Notre agent à la Havane
de Graham Greene.
284 pages, éditions 10×18 à 7,13€

 

Résumé : Jim Wormold est un paisible vendeur d’aspirateurs de La Havane, en cette période de Guerre froide et de début de la révolution castriste. Et Wormold a un problème : sa fille, Milly, qu’il adore, est à la fois catholique et extrêmement dépensière au regard des modestes revenus de son père. Aussi quand on propose à Wormold de devenir agent des Services secrets britanniques, il y voit surtout l’opportunité de revenus rapides. Et comme l’espionnage ne le passionne guère, il se met à transmettre à Londres des événements qui n’ont existé que dans son imagination fertile, et il commence à recruter à grands frais des collaborateurs fantômes… Un de ses morceaux de bravoure : faire passer les plans d’un aspirateur pour ceux d’une construction à vocation militaire ! Tout est possible, tout est plausible dans cette Cuba qui grouille d’espions vrais ou faux, simples ou doubles, détestables ou attachants. Et bien sûr, la supercherie va entraîner quelques événements, tantôt burlesques tantôt inquiétants…

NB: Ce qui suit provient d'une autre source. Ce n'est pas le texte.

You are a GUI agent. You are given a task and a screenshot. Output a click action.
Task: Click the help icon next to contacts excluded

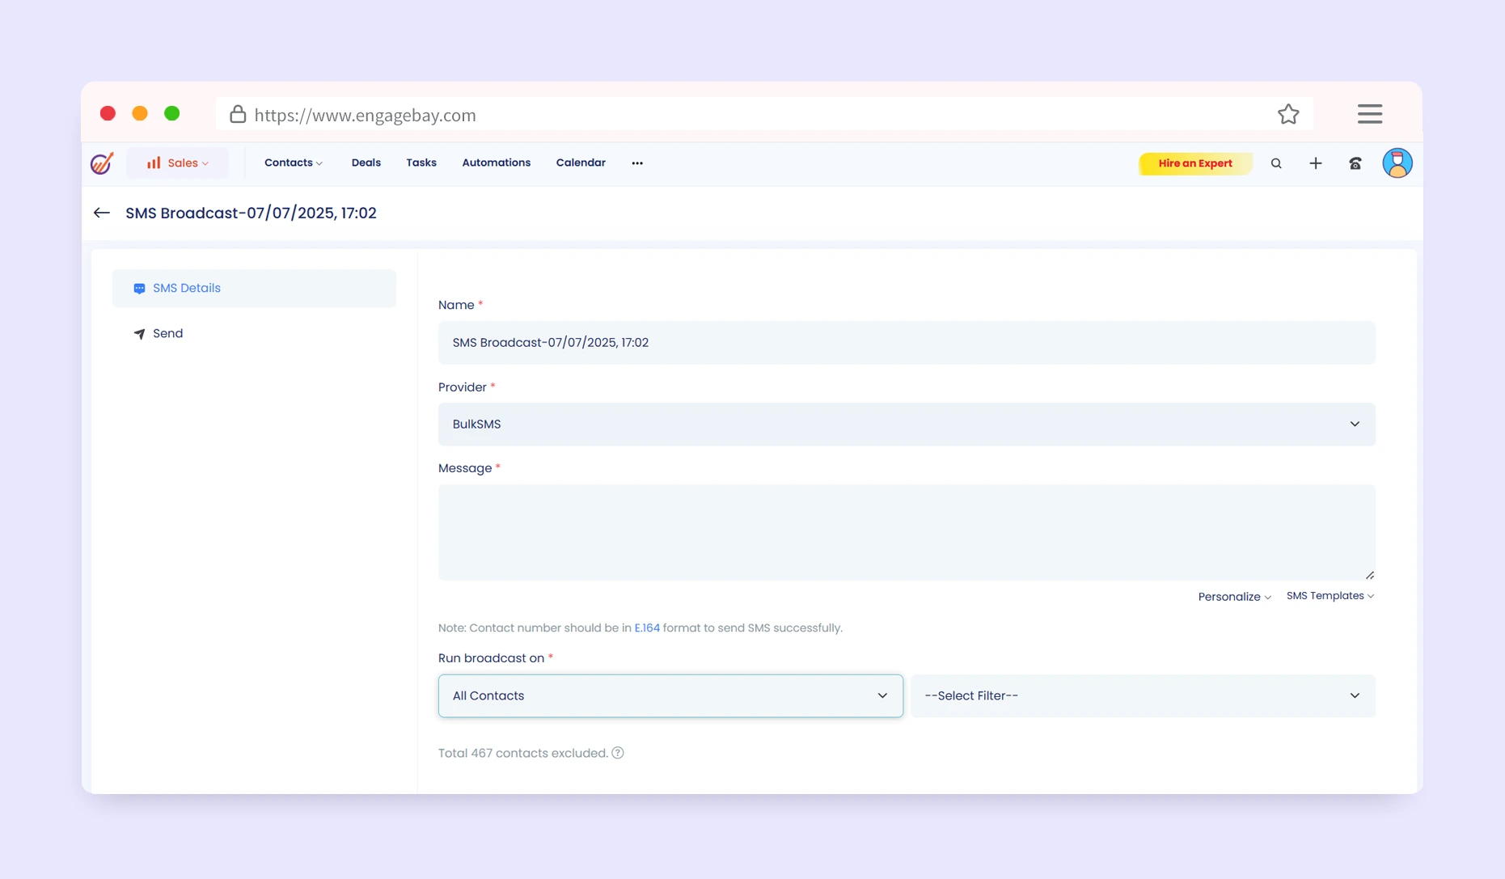pos(618,753)

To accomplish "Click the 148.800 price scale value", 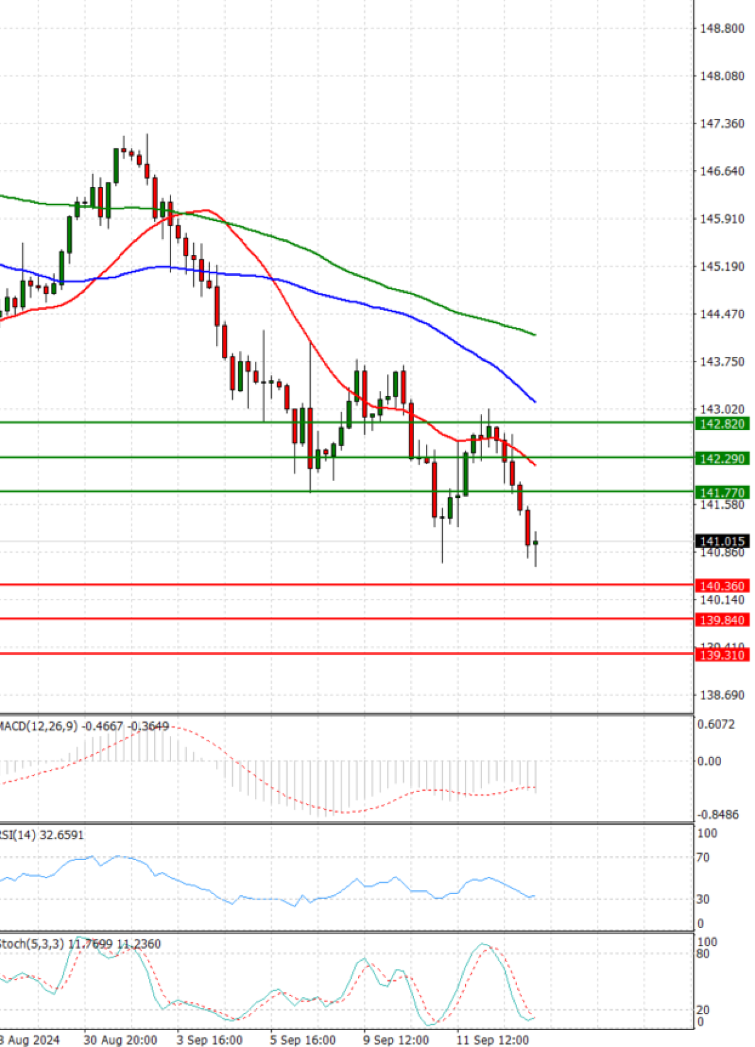I will pyautogui.click(x=722, y=28).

Extraits : « Nulle amitié ne résiste à l’humiliation. »
« Il savait qu’il avait recours à la vérité comme à un calmant. »
« C’est extraordinaire comme la conception de l’honneur se modifie dans l’atmosphère de la défaire.« 

Mon avis : Notre agent à La Havane est un roman d’espionnage assez spécial, mêlant humour et détente. Assez complexe à lire (je dois avouer que je lisais certains passage, notamment ceux qui parlaient de politique, en n’y comprenant rien), il est original, plaisant, divertissant et très bien écrit.
Lu dans le cadre de la lecture commune de septembre 2012, j’ai bien apprécié cet ouvrage, quoique, je ne pense pas m’en souvenir plus que ça. Bien que l’histoire m’ait plut, je trouve qu’elle manquait un peu d’amplitude… Néanmoins, j’ai pris plaisir à livre ce livre, notamment grâce aux nombreux moments drôles disséminés dans certains passages.